Backup and Restore Best Practices
Lifecycle is a critical piece of your infrastructure. Mature deployments have a maintenance plan that schedules a regular backup and upgrade plan. The plan should include an annual test of the backup with simulated outages and failovers.
Document your backup and recovery plan
Include step-by-step instructions with methods for password storage and recovery when needed.
Backing Up
Document your backup procedures
Write down your backup procedure, step-by-step, and make sure that at least the following is covered:
If automated, where does the backup task/command live (e.g. as a batch file on a server)
Use the external PostgreSQL database option for deployments of IQ Server
The PostgreSQL database can be deployed/managed in a way such that backing up does not require a full shutdown of the IQ Server, preventing downtime and giving you flexibility when scheduling your backup task. That's one of the major benefits of migrating to a PostgreSQL database. Work with your database administrators to be sure your PostgreSQL database supports this method of backing up.
Resilient and high-availability deployments are only possible with the PostgreSQL database option.
Backup regularly, and automate it
Aim to back up your IQ Server daily. IQ Server benefits from more frequent backups.
Build a backup task into your CI pipeline. Automating ensures consistency and allows you to pinpoint parameters like frequency, time, and storage location.
Don't clean up until after backup
Regular cleanup/purging of your IQ Server directories frees up disk space.

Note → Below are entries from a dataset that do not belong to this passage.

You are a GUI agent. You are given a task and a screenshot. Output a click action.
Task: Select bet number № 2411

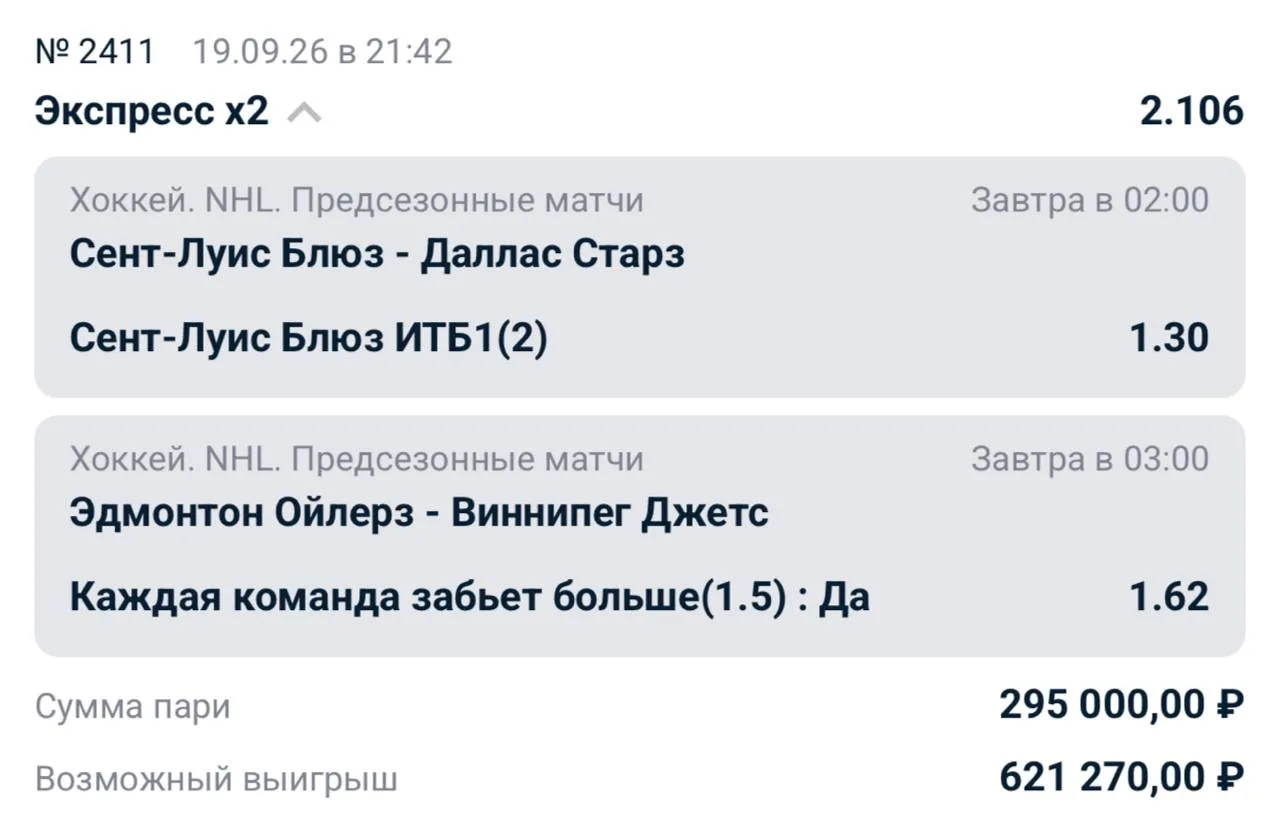click(x=95, y=51)
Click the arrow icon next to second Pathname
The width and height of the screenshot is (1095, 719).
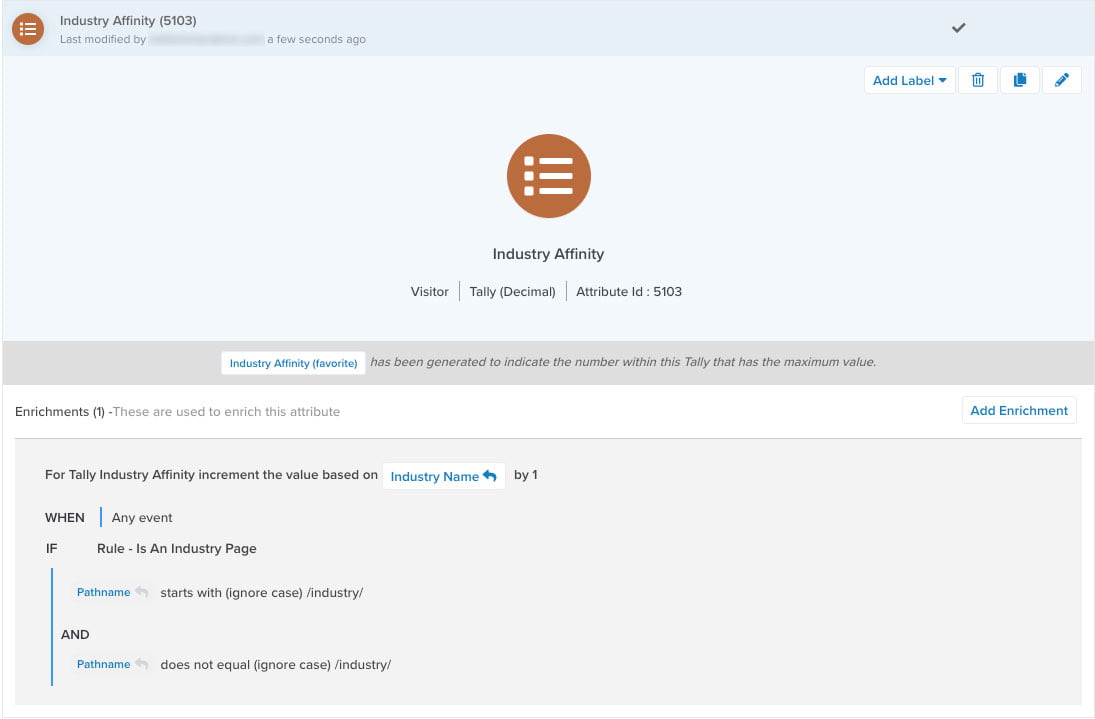click(x=142, y=664)
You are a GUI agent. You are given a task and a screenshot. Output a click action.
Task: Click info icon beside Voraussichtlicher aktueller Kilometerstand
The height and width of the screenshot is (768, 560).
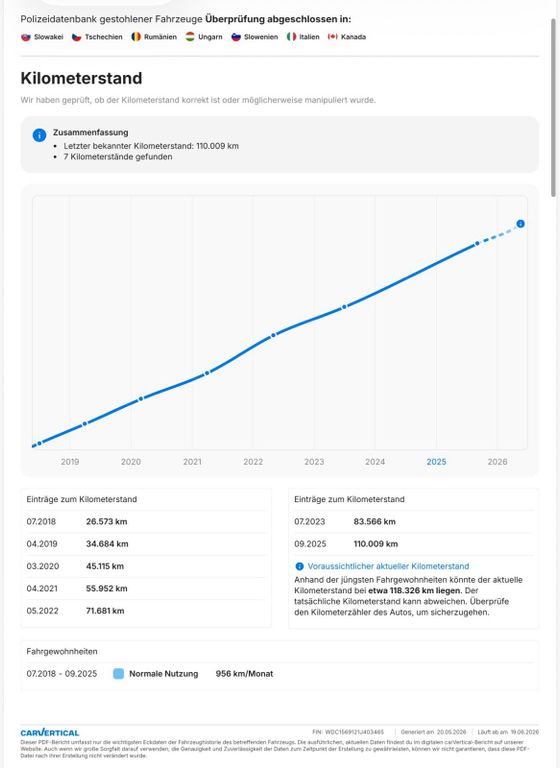pyautogui.click(x=299, y=566)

Wait to clean up IQ Server directories until directly after a backup. That way, if something important is deleted accidentally, you can restore the deleted file from your backup.
Adhere to your organization's data retention policies, and be mindful that some files associated with IQ Server may contain sensitive data.
Restoring
Validate your backups
Your backup is only useful to you if it's valid. Validate your first backup, then validate again at least quarterly after that.
Validate your backup in a test environment. If you're deployed to the cloud, label your persistent volumes clearly, and be sure to wind them down when you're finished testing.
Understand the limitations of restoring
The biggest limitation is that there's no way to restore just a single report or scan into a production instance of IQ Server. If a scan is missing from your production environment, scan again. Remember that reports are saved as .json files at sonatype-work/clm server/report.